Micropolitics Research Group
Carrot Workers Collective
Monday February 9th 7-9pm
62 Fieldgate St.,
Whitechapel E1 1ES
Lead by Lucia Farinati and Richard Crow
In mapping out different meanings on the notion of “listening” and playing a series of audio fragments including inaugural speeches, rants, nonsense, disembodied voices, and ‘silence’ – this session aims to bring into earshot the act of listening in itself: a tension, an intention and an attention.
The main questions that we would like to raise and discuss are:
How is listening related to a collective becoming and/or group formations? And what is the space we are creating through the “living voice”? And what is its political dimension?

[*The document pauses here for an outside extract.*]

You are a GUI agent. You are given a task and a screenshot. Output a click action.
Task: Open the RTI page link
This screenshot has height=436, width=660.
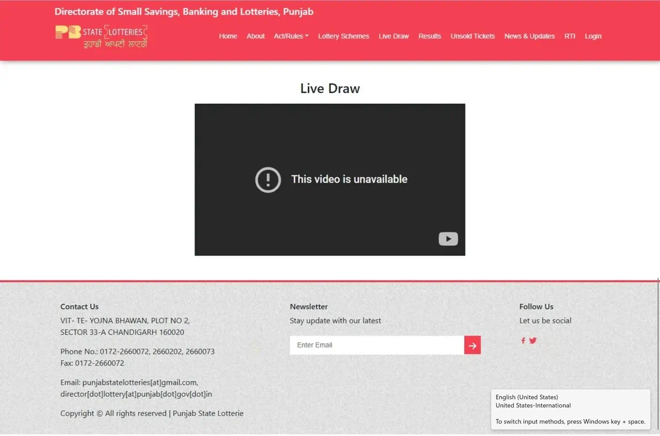[570, 36]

A possible departure point (as a kind of provocation) will be Jean-Luc Nancy’s conclusion that:
“The subject of the listening or the subject who is listening (but also the one who is “ subject to listening” in the sense that one can be “subject to” unease, an ailment, or a crisis) is not a phenomenological subject. This means that he is not a philosophical subject, and, finally, he is perhaps no subject at all, except as the place of resonance, of its infinite tension and rebound, the amplitude of sonorous deployment and the slightness of its simultaneous redeployment-by which a voice is modulated in which the singular of a cry, a call, or a song vibrates by retreating from it (a “voice”: we have to understand what sounds from a human throat without being language, which emerges from an animal gullet or from any kind of instrument, even from the wind in the branches: the rustling toward which we strain or lend an ear).” Jean-Luc Nancy, Listening, 2007. New York: Fordham University Press, pgs 21-22
In preparation for the session, we would like to circulate the following texts (for full texts see temp text links on the blog)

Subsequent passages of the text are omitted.